» **TRY IT**
Among the lines below, a stretch begins at the one with "Praca (262, 1673)" and ends at the one with "[RSS عربي21] (10, 49)". Repeat that stretch exactly, ends included.

» **ENTRIES SHOWN**
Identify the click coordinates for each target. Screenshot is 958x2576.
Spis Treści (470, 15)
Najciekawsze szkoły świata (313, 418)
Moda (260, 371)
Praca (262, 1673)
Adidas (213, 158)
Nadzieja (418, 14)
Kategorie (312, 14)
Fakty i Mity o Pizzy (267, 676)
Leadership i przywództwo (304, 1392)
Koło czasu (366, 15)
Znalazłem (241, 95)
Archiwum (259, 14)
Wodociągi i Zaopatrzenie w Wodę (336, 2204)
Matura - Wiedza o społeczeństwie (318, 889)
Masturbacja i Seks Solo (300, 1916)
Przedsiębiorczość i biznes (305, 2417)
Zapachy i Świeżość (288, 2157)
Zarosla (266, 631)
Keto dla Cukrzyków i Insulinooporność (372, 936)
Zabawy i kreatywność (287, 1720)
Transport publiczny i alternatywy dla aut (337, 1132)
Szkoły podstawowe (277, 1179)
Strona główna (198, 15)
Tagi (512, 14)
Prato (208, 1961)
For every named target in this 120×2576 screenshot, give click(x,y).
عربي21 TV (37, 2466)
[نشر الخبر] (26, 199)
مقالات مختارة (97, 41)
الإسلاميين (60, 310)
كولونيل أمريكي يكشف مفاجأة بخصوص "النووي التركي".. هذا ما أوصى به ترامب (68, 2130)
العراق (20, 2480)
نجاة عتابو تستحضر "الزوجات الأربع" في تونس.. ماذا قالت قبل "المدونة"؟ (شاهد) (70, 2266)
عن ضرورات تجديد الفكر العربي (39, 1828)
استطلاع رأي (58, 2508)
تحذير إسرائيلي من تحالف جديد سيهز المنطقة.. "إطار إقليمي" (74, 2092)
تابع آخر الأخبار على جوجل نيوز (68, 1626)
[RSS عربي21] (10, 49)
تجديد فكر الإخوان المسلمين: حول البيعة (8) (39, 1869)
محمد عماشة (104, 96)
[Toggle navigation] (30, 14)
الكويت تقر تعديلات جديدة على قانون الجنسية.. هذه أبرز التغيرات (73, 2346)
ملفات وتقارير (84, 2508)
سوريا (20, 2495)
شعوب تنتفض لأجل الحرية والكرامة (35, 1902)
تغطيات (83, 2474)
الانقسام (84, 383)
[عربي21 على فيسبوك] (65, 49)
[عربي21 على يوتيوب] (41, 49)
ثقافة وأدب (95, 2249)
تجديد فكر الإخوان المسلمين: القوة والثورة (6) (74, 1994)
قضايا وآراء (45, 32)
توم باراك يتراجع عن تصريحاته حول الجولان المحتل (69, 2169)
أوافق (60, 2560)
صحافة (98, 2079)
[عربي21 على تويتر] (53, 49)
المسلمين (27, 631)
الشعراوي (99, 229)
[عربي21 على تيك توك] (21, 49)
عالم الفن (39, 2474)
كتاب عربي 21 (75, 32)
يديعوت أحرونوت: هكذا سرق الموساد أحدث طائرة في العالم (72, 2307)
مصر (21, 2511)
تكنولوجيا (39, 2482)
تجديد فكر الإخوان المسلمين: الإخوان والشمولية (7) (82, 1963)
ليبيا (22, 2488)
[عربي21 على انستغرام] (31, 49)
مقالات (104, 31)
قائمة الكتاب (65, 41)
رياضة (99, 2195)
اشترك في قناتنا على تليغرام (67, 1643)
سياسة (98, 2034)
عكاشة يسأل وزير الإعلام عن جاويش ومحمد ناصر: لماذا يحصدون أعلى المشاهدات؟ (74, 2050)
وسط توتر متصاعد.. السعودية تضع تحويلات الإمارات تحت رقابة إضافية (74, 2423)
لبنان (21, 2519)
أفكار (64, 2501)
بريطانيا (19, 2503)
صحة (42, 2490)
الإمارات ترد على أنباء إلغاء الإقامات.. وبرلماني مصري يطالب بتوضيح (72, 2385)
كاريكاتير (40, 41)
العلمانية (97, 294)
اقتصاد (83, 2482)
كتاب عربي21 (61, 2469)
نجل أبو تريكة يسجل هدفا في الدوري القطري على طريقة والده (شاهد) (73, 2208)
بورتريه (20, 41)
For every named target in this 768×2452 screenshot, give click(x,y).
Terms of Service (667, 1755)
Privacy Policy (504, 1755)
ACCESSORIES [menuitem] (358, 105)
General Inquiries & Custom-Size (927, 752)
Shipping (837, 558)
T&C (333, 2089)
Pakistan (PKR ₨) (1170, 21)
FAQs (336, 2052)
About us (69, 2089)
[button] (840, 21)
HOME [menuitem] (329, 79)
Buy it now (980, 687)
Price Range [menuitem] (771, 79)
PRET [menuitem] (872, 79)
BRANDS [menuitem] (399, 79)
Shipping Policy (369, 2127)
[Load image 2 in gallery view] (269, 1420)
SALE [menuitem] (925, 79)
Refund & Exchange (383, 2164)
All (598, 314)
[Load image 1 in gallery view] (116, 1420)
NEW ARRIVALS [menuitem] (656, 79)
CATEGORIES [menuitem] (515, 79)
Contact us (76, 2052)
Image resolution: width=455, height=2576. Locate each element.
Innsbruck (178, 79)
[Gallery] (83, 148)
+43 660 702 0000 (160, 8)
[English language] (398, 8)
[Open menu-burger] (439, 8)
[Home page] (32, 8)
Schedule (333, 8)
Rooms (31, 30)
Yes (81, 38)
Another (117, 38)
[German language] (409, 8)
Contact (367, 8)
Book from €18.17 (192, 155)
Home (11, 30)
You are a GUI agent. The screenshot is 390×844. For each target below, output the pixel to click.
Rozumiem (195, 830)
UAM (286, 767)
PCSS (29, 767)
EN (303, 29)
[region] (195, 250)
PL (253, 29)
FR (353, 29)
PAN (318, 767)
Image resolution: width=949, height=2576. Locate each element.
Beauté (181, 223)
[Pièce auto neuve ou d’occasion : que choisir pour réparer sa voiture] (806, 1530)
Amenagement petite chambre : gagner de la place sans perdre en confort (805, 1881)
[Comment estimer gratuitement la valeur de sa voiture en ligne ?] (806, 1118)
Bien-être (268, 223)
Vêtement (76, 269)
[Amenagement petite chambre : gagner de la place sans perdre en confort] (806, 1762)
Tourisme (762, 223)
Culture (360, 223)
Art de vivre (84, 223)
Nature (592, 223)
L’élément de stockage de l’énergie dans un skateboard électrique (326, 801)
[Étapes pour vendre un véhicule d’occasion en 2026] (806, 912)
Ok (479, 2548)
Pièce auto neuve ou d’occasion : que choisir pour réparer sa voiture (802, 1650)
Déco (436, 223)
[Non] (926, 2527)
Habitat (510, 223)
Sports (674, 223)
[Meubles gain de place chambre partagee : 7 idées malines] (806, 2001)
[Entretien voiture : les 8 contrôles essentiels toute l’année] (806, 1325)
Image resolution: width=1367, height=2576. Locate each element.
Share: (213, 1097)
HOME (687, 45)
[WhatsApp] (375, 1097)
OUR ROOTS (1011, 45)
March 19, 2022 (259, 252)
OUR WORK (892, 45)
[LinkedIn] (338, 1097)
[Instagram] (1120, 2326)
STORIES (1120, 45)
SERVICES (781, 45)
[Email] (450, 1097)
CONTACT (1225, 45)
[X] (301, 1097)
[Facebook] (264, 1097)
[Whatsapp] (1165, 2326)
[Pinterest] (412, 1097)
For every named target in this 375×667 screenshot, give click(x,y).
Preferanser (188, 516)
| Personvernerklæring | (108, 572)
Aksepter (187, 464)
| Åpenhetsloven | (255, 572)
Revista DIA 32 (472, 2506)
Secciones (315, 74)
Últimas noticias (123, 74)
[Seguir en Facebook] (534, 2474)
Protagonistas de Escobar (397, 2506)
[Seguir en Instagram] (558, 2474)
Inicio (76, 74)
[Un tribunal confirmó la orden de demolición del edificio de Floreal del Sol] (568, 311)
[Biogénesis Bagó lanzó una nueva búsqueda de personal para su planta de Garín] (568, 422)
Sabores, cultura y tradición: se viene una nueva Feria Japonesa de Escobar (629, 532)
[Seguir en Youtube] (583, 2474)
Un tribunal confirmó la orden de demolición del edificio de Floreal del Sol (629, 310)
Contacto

» **YOUR SOLUTION**
Praca (262, 1673)
Adidas (213, 158)
Nadzieja (418, 14)
Kategorie (312, 14)
Fakty i Mity o Pizzy (267, 676)
Leadership i przywództwo (304, 1392)
Koło czasu (366, 15)
Znalazłem (241, 95)
Archiwum (259, 14)
Wodociągi i Zaopatrzenie w Wodę (336, 2204)
Matura - Wiedza o społeczeństwie (318, 889)
Masturbacja i Seks Solo (300, 1916)
Przedsiębiorczość i biznes (305, 2417)
Zapachy i Świeżość (288, 2157)
Zarosla (266, 631)
Keto dla Cukrzyków i Insulinooporność (372, 936)
Zabawy i kreatywność (287, 1720)
Transport publiczny i alternatywy dla aut (337, 1132)
Szkoły podstawowe (277, 1179)
Strona główna (198, 15)
Tagi (512, 14)
Prato (208, 1961)
For every named target in this 120×2576 screenshot, give click(x,y).
عربي21 TV (37, 2466)
[نشر الخبر] (26, 199)
مقالات مختارة (97, 41)
الإسلاميين (60, 310)
كولونيل أمريكي يكشف مفاجأة بخصوص "النووي التركي".. هذا ما أوصى به ترامب (68, 2130)
العراق (20, 2480)
نجاة عتابو تستحضر "الزوجات الأربع" في تونس.. ماذا قالت قبل "المدونة"؟ (شاهد) (70, 2266)
عن ضرورات تجديد الفكر العربي (39, 1828)
استطلاع رأي (58, 2508)
تحذير إسرائيلي من تحالف جديد سيهز المنطقة.. "إطار إقليمي" (74, 2092)
تابع آخر الأخبار على جوجل نيوز (68, 1626)
[RSS عربي21] (10, 49)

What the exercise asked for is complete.